Alistair went still, hit with a rush of memory. "That—that was you," he breathed, shocked. She looked so different than how he remembered. Truthfully, his strongest memory was the sensation of falling while rolling and a round-faced girl covered from head to toe in mud.


"The girl with the barrel!"

"Wha—" Her eyes widened and her hands covered her mouth. And then she was laughing hard enough to bring tears to her eyes. "You—barrel boy?"

He winced, a bit horrified that she called him that in front of Morrigan. Morrigan, though, seemed more interested in keeping Rabbit out of her pockets, scolding the dog while Sten looked on, blank-faced. Leliana, though. Leliana was watching him and Elissa, and he jerked his gaze away before she noticed. "Well, not so much anymore."

Elissa's laughter subsided, and she wiped at her eyes, shaking her head. "No, no I suppose not."
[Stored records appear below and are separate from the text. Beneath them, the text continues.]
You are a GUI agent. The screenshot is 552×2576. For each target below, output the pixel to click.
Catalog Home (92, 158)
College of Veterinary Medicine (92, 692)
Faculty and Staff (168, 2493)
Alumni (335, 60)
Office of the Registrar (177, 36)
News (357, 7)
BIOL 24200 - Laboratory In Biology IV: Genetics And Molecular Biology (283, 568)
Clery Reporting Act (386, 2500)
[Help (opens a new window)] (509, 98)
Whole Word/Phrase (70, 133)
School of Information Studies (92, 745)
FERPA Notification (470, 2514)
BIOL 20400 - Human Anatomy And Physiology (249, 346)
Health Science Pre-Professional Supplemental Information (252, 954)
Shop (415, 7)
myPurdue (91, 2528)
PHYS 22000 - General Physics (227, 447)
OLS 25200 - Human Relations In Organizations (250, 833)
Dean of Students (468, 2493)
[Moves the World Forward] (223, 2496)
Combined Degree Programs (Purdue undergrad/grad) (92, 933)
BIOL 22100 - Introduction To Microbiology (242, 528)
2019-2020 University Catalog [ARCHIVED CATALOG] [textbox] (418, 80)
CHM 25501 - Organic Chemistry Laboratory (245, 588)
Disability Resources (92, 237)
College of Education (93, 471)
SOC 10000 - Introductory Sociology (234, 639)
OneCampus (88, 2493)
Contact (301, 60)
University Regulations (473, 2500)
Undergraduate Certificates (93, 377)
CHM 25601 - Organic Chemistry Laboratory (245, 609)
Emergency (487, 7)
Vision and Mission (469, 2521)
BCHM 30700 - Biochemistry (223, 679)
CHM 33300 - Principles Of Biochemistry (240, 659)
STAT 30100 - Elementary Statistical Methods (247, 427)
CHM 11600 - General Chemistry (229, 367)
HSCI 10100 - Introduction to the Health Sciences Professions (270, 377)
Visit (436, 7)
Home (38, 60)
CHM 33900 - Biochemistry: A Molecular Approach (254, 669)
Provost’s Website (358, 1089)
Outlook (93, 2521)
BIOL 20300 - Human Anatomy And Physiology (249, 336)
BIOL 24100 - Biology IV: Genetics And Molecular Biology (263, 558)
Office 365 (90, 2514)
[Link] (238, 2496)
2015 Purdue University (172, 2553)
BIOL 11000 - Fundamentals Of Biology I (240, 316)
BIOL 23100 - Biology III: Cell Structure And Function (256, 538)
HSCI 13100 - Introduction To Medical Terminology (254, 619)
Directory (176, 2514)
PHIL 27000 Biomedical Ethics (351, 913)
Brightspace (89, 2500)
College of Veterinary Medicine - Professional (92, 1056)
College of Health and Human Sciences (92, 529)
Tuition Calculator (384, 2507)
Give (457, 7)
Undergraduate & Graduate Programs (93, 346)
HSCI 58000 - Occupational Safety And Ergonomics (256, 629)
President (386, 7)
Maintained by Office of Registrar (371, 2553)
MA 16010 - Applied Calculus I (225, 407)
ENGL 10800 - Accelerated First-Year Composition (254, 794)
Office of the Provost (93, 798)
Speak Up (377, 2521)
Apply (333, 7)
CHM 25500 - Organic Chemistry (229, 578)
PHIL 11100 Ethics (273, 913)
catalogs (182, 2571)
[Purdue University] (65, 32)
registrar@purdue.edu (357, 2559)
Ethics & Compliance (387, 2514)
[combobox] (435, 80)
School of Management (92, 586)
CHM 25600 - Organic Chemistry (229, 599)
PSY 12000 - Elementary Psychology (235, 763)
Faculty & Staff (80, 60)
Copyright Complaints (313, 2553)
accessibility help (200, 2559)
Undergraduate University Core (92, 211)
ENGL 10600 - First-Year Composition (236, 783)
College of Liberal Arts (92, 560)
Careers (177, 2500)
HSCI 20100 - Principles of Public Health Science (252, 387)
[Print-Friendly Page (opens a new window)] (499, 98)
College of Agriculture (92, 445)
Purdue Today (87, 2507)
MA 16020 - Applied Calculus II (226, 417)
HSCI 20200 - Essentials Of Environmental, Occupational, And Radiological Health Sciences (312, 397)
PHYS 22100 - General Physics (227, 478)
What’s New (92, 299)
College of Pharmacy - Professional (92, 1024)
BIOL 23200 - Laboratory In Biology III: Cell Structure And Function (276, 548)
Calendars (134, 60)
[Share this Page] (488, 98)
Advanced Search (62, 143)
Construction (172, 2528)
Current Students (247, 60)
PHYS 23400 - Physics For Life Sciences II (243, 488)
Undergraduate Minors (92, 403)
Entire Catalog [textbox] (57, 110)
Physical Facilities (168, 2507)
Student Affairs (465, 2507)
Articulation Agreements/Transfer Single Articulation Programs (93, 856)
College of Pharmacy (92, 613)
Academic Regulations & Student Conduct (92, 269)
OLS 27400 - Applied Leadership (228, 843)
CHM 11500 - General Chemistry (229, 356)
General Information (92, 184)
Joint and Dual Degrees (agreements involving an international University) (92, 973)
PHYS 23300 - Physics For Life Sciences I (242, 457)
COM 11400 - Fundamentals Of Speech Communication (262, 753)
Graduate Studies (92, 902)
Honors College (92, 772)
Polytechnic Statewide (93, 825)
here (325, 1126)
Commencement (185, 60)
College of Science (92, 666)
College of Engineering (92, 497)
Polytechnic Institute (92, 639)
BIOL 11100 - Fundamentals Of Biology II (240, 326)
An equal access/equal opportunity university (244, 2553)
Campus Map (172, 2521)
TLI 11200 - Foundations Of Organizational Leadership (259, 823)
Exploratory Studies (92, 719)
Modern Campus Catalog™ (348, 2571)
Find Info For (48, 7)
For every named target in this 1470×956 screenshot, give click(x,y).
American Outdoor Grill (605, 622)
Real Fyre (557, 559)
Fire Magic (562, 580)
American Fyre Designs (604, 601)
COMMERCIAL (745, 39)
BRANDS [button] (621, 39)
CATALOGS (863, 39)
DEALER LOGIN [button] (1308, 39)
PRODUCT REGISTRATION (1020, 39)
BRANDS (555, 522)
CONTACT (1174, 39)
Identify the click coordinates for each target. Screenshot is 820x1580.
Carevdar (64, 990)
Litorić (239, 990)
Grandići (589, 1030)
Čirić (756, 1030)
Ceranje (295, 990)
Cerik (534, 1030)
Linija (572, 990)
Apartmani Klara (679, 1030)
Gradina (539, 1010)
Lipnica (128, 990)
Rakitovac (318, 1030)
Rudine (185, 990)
He'd never been so relieved in his life. They'd been traveling together for little more than a week, and the thought she might now see him as a boy, just when he'd started—well. It was hard not to notice her. She was pretty, but more than that, in spite of everything, brimming with life. She was a force of nature, as unstoppable and unyielding as a winter storm.

She licked her lips and gave him a wicked grin. "Chantry boy." And then she was off, clucking at Rabbit to save Morrigan, leaving Alistair shocked and more than a little disappointed.

"You know."

He nearly jumped out of his skin, taking several quick steps away from Leliana as she slipped up to his side. "Er, no?"

"If you do not want her to call you boy, you should show her you are a man."

He almost laughed her off. "It doesn't get much manlier than cutting darkspawn down. Does it?"

She shrugged. "Maybe she is not so impressed by a warrior's skill because she is one. Maybe she would like other things."

He frowned, brushing his thumb over his chin as he watched her distract Rabbit with a stick. She rocked back and forth on light feet before hurling the stick clear across the village square. Rabbit took off after it with a happy bark, and Morrigan exclaimed "Finally!" before rounding on Elissa and demanding she control her beast.

"But—like what?" He hadn't the slightest idea how to woo a woman.

Leliana laughed. "Every woman is different, Alistair. You'll figure it out."

He wasn't entirely sure he believed that.